Em meio à pandemia de COVID-19, surgem preocupações quanto ao impacto da doença nos animais domésticos. Até o momento acredita-se que a fauna silvestre, provavelmente morcegos, constitui o reservatório inicial do vírus, mas pouco se sabe sobre o papel que os animais de estimação podem desempenhar na disseminação da doença nas comunidades humanas, dada a capacidade do SARS-CoV-2 (agente que causa a COVID-19) de infectar alguns animais domésticos. É importante salientar que o SARS-CoV-2 que causa a COVID-19 e que tem como principal sinal clínico a síndrome do trato respiratório em humanos, é um vírus diferente dos coronavírus já identificados há muitos anos em outras espécies. Alguns coronavírus presentes nos animais são o coronavírus entérico canino que causa diarreia leve em cães, o coronavírus respiratório infeccioso canino que causa doença respiratória em cães, o coronavírus entérico felino que causa a peritonite infecciosa em gatos e o coronavírus bovino que causa doença respiratória e gastrointestinal em bovinos. Os vírus citados são espécie-específicos e não são transmissíveis para os humanos.
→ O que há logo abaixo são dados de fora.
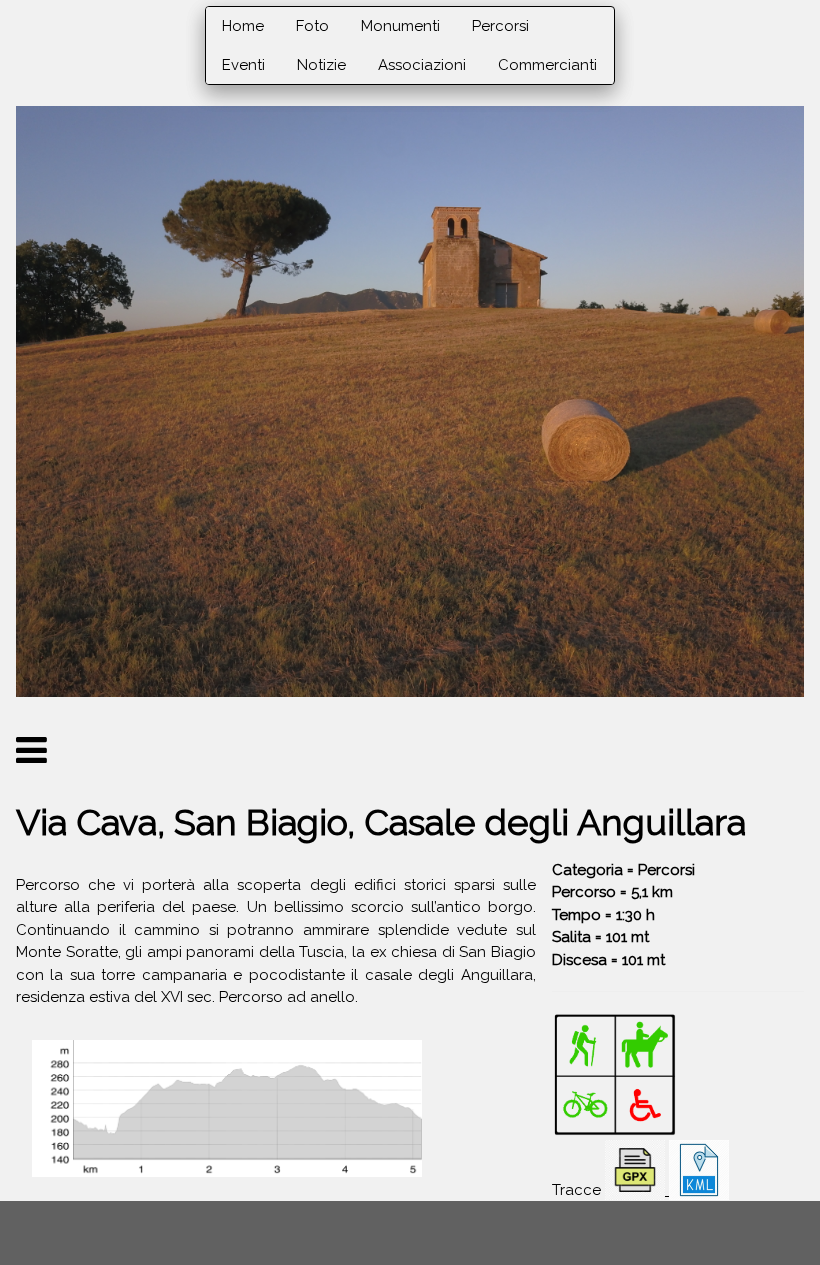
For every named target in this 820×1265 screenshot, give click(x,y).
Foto (312, 26)
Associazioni (422, 65)
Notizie (321, 65)
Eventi (243, 65)
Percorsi (500, 26)
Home (243, 26)
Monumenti (400, 26)
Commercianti (547, 65)
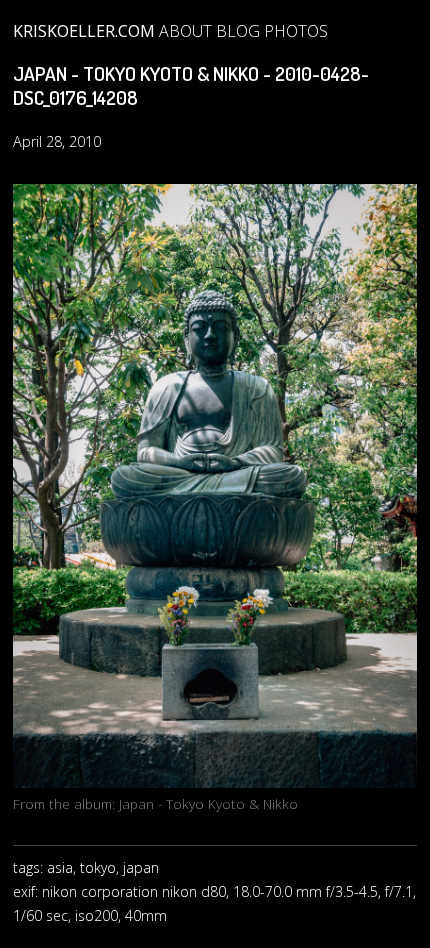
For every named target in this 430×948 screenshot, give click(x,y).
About (185, 31)
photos (296, 31)
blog (238, 31)
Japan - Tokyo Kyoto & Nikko (208, 803)
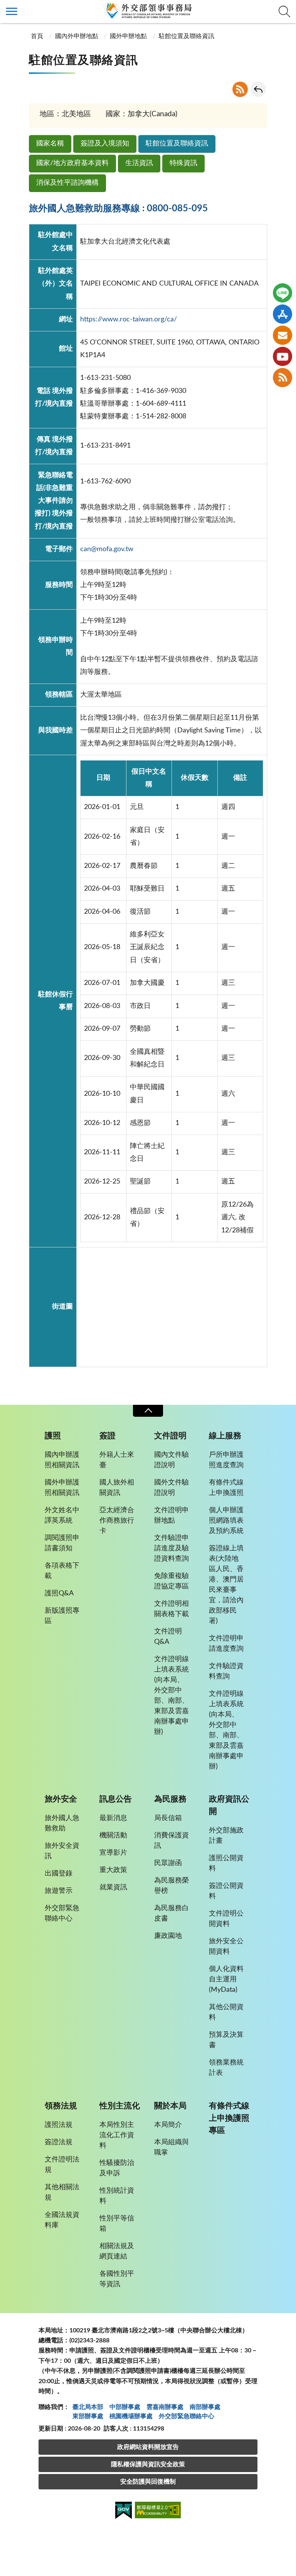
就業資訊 (113, 1887)
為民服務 (170, 1799)
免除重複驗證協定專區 (171, 1581)
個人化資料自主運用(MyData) (226, 1979)
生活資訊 (139, 163)
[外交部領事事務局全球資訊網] (148, 10)
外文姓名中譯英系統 (62, 1515)
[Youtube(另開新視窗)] (282, 356)
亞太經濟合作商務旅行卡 (116, 1521)
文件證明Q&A (168, 1636)
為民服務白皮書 (171, 1913)
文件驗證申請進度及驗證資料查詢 (171, 1548)
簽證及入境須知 (105, 143)
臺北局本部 (87, 2407)
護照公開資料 (226, 1863)
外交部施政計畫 (226, 1835)
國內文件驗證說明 (171, 1460)
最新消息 (113, 1818)
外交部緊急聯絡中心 (62, 1913)
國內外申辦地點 (76, 36)
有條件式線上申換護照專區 (229, 2118)
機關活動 (113, 1835)
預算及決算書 (226, 2040)
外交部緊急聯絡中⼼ (186, 2416)
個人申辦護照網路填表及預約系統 (226, 1521)
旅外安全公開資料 (226, 1946)
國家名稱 (50, 143)
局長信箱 (168, 1818)
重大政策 (113, 1870)
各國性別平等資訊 (116, 2279)
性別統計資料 (116, 2196)
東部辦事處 (87, 2416)
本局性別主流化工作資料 (116, 2135)
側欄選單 (11, 11)
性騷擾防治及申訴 (116, 2168)
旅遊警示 (58, 1890)
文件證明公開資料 (226, 1918)
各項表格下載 (62, 1571)
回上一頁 (258, 89)
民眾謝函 (168, 1863)
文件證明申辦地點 (171, 1515)
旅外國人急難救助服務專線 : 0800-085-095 (118, 208)
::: (4, 6)
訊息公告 (115, 1799)
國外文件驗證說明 (171, 1487)
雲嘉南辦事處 (164, 2407)
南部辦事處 (205, 2407)
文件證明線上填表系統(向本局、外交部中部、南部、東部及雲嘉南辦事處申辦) (171, 1695)
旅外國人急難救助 (62, 1823)
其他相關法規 (62, 2192)
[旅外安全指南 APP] (282, 314)
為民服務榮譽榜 (171, 1885)
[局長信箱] (282, 335)
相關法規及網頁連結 (116, 2251)
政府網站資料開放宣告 (148, 2447)
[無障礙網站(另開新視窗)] (158, 2511)
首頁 (37, 36)
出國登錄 (58, 1873)
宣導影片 (113, 1852)
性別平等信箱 (116, 2223)
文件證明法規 (62, 2164)
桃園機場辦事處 (131, 2416)
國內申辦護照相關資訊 (62, 1460)
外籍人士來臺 (116, 1460)
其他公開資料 (226, 2012)
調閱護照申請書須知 (62, 1543)
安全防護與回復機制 (148, 2482)
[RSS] (282, 377)
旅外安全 (61, 1799)
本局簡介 (168, 2124)
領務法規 (61, 2106)
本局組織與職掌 (171, 2147)
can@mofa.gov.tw (106, 549)
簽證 (107, 1436)
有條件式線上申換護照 (226, 1487)
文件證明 (170, 1436)
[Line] (282, 293)
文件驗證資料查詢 (226, 1671)
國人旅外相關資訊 (116, 1487)
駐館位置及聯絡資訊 (177, 143)
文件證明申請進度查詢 (226, 1643)
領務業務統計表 (226, 2067)
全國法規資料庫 (62, 2220)
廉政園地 (168, 1935)
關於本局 (170, 2106)
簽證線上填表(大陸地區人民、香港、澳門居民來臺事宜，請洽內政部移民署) (226, 1585)
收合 (148, 1411)
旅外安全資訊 (62, 1851)
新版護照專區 (62, 1616)
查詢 (284, 11)
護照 (53, 1436)
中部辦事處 (124, 2407)
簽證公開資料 (226, 1891)
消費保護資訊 (171, 1840)
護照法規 (58, 2124)
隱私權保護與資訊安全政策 (148, 2464)
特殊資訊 (183, 163)
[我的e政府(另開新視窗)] (123, 2512)
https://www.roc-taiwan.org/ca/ (128, 319)
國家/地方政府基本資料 (72, 163)
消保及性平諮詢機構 (67, 182)
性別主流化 (119, 2106)
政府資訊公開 (229, 1805)
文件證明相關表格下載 (171, 1609)
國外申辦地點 (128, 36)
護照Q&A (59, 1593)
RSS (240, 89)
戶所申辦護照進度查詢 (226, 1460)
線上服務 (225, 1436)
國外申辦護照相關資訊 (62, 1487)
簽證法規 (58, 2142)
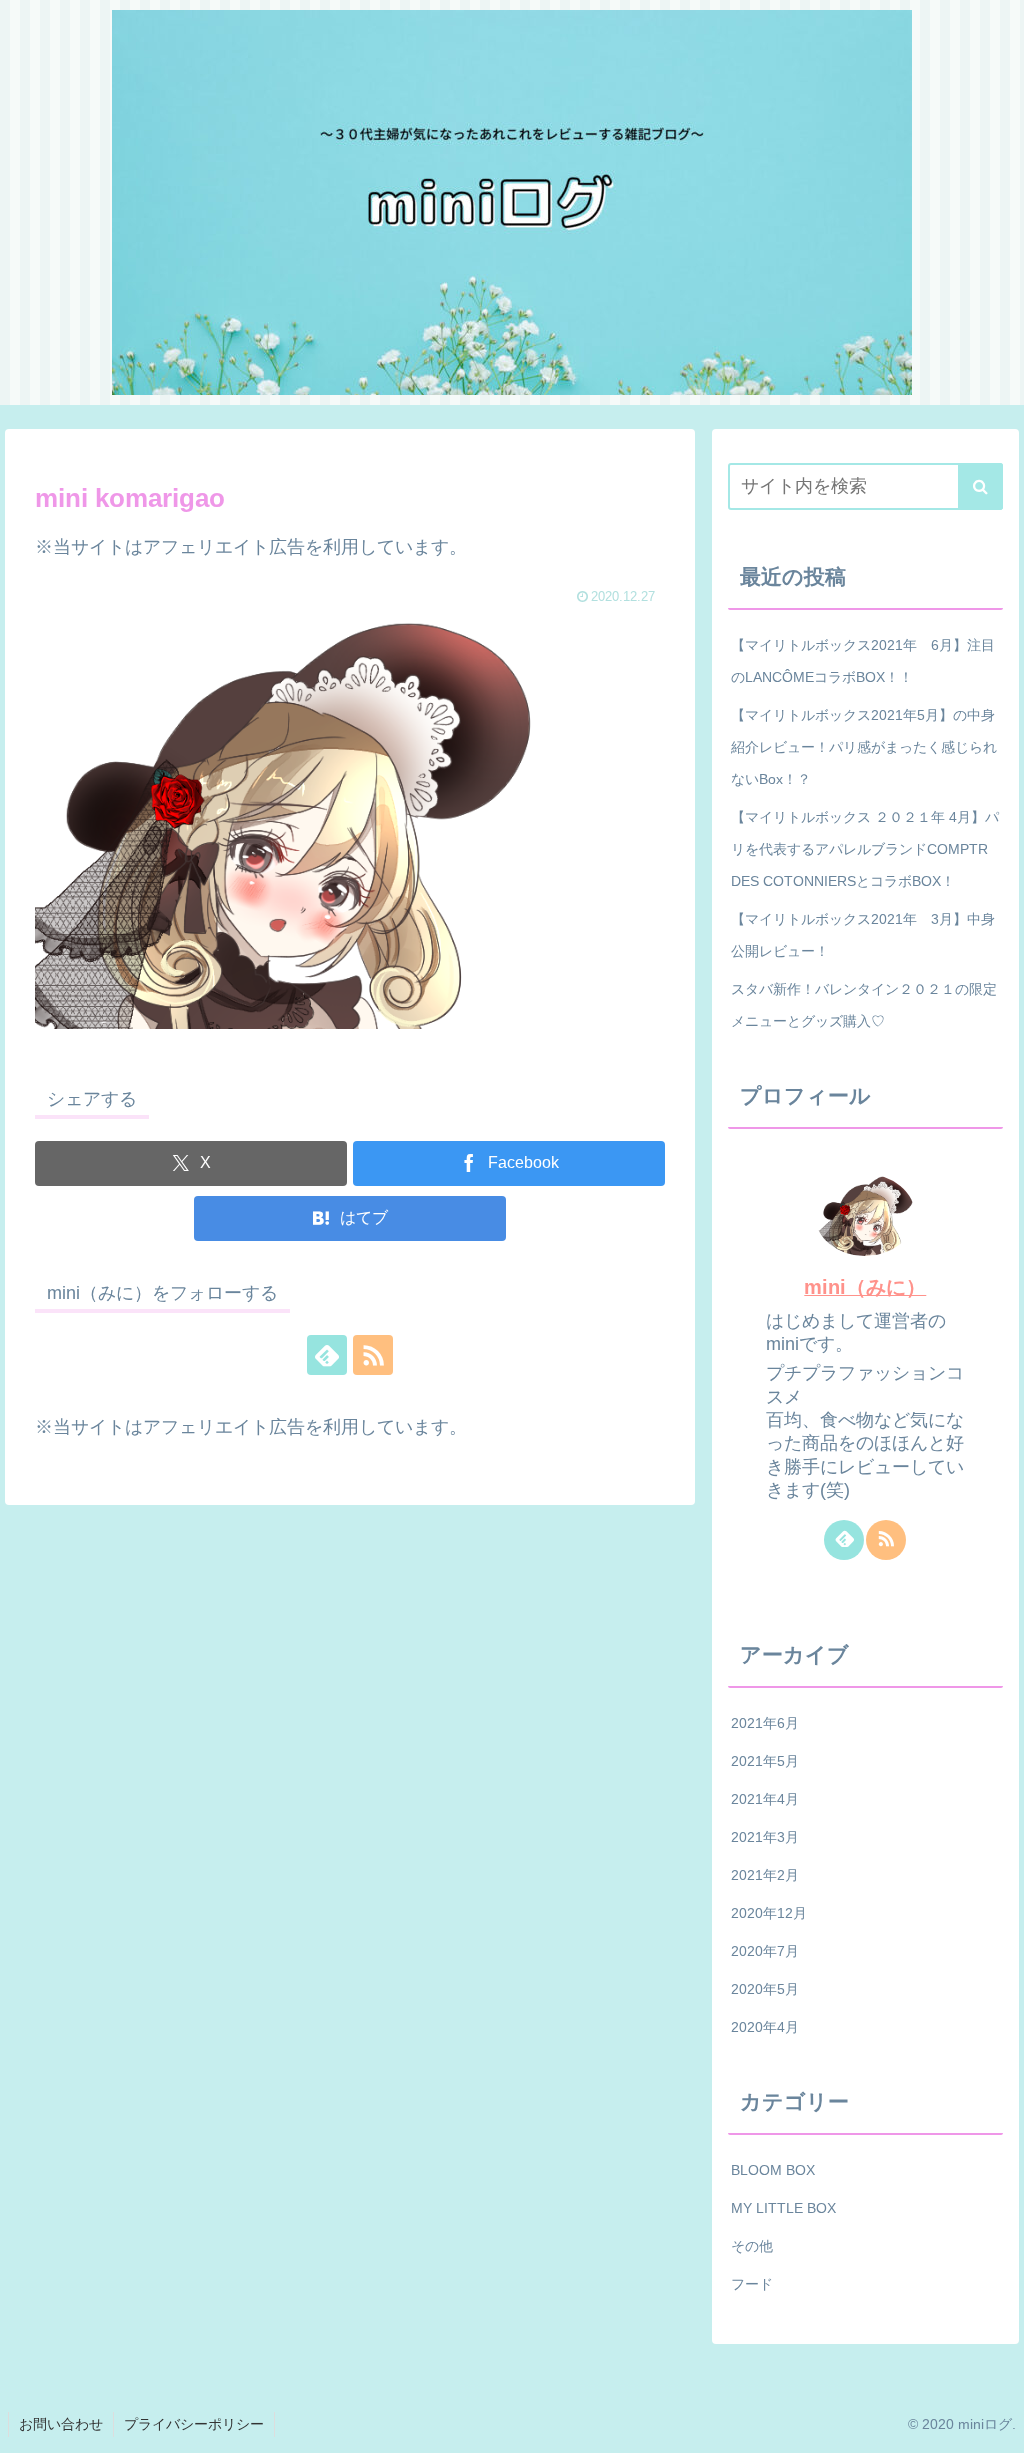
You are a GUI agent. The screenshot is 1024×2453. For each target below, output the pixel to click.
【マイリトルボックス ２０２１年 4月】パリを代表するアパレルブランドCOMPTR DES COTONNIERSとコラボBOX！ (866, 849)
As técnicas utilizadas para o diagnóstico da COVID-19 são a sorologia, que sugere exposição ao vírus por meio da identificação de anticorpos produzidos; o isolamento ou cultura viral, que demonstra a presença do vírus vivo; e o RT-PCR, que detecta a presença do ácido nucleico viral mas não confirma a presença do vírus vivo (saiba mais).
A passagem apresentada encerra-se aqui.